Your assignment: Working from the start of the listing, please write out exactly the lines through the one that holds "Given: Open Settings via the gear icon", both included, and omit all pictures.

Data under study:
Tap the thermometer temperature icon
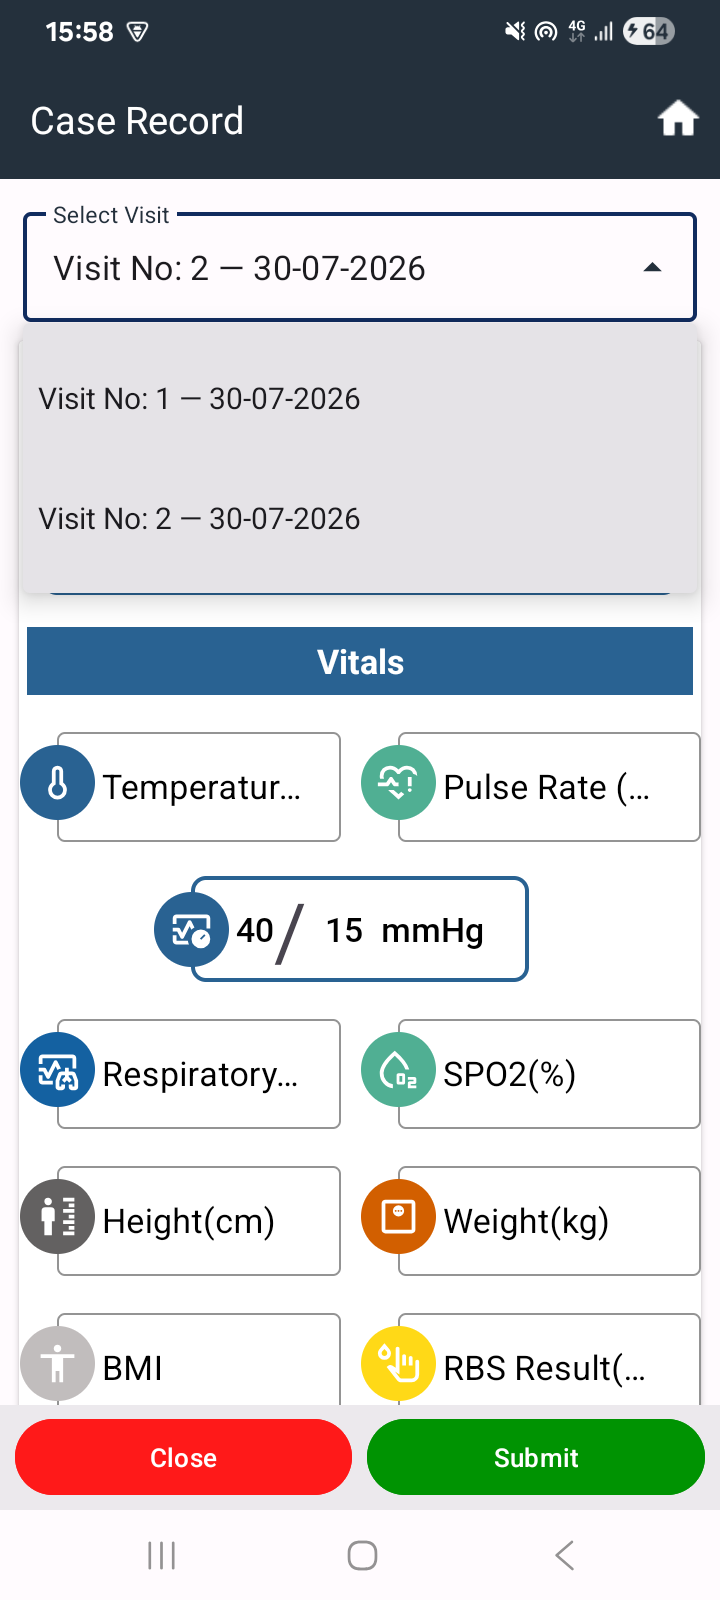This screenshot has height=1600, width=720. 58,783
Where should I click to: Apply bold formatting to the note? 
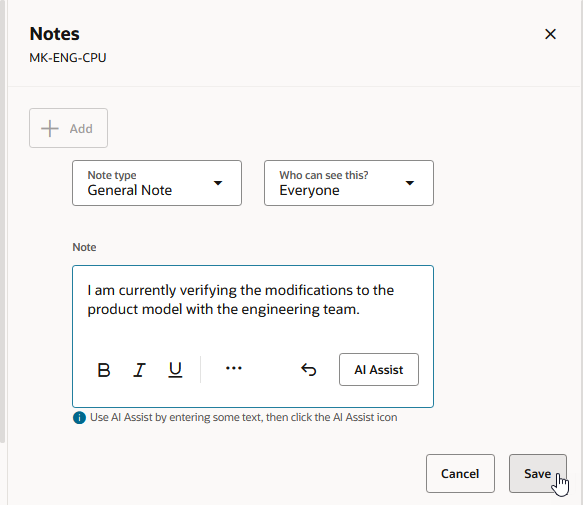(104, 370)
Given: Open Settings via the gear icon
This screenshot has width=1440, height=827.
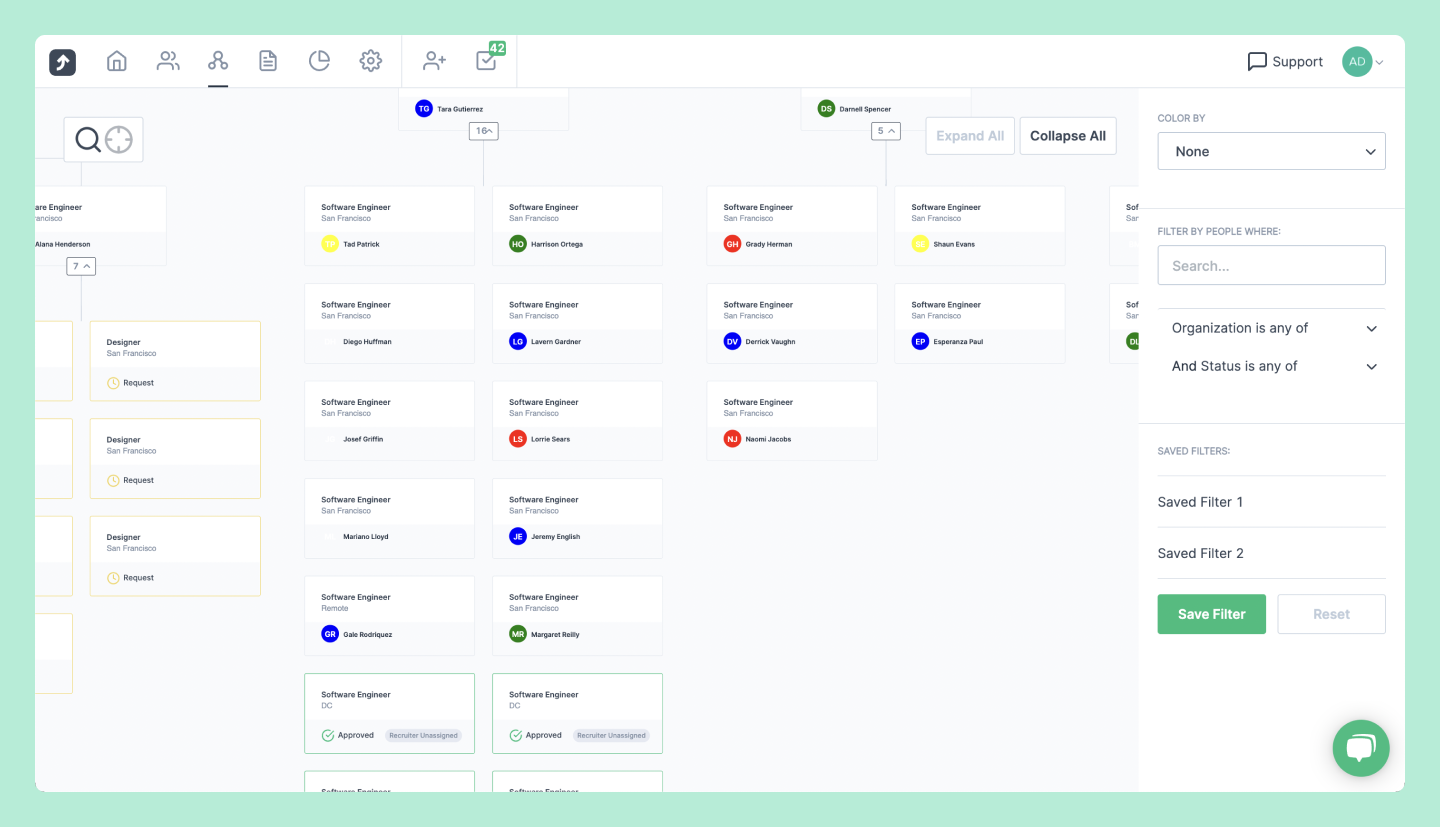Looking at the screenshot, I should pyautogui.click(x=371, y=61).
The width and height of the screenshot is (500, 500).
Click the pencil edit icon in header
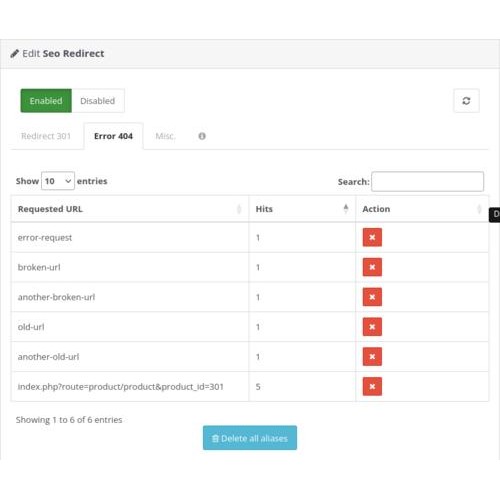14,54
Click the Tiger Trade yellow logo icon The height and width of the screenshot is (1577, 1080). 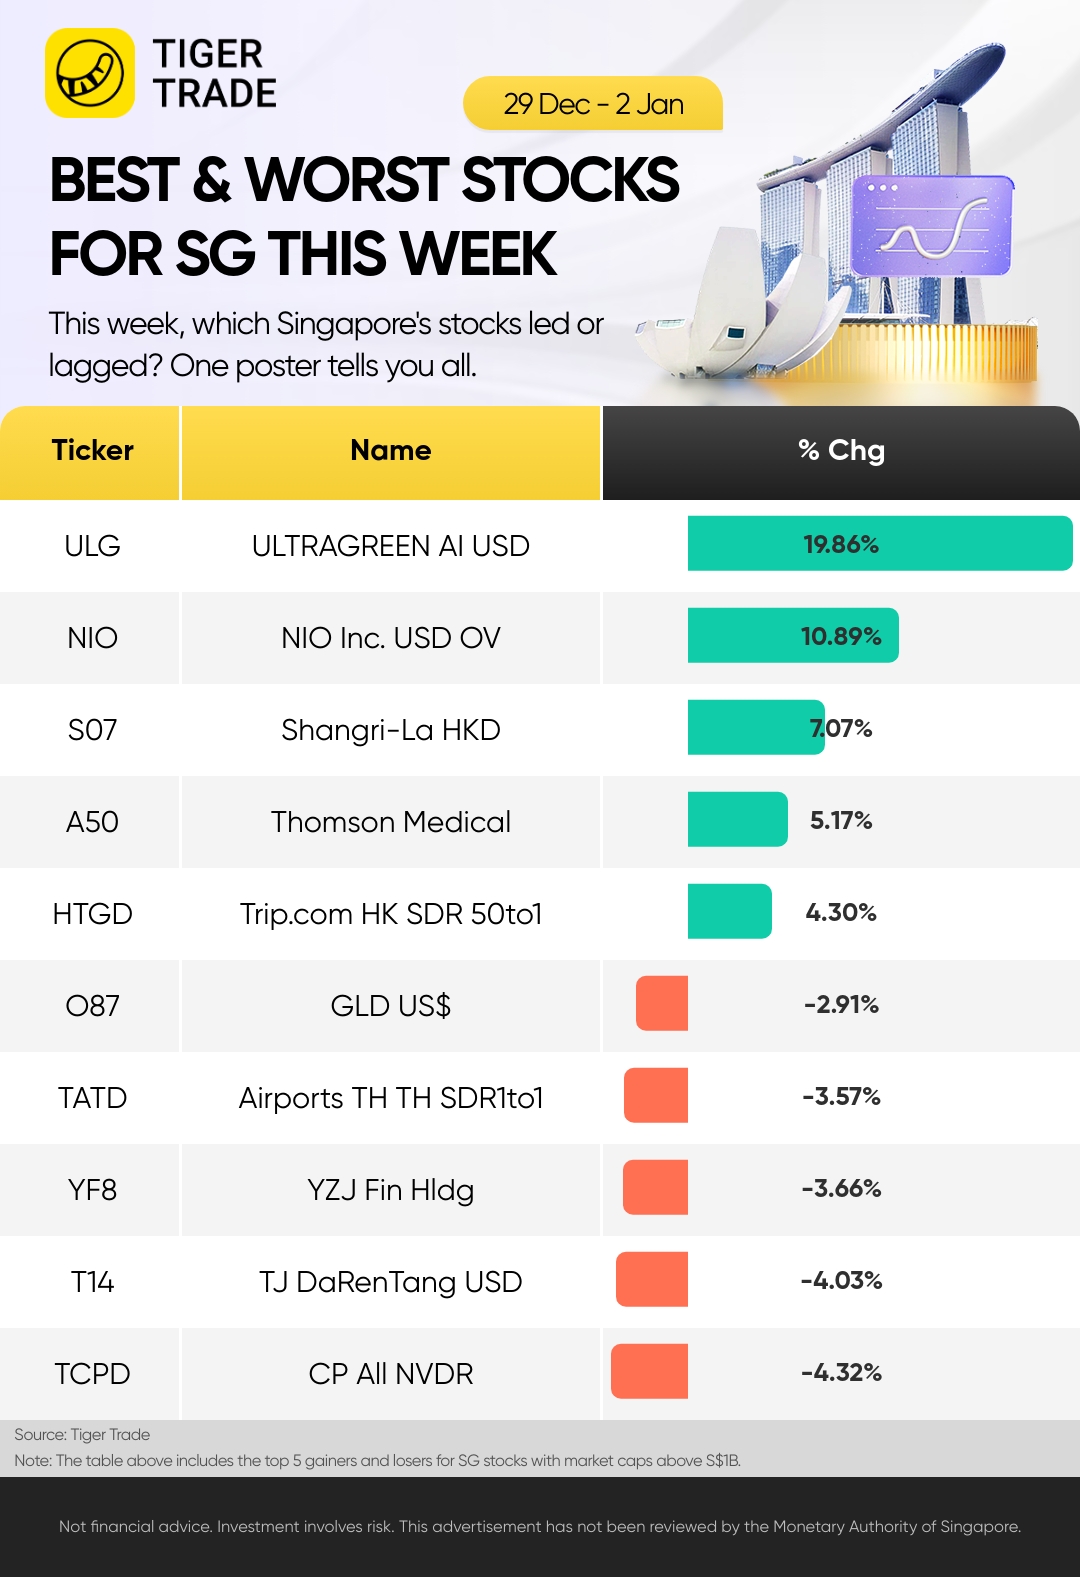coord(90,73)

Task response:
Tap the thermometer temperature icon
This screenshot has height=1600, width=720. 58,783
Where should I click to: Apply bold formatting to the note? 
(104, 370)
Given: Open Settings via the gear icon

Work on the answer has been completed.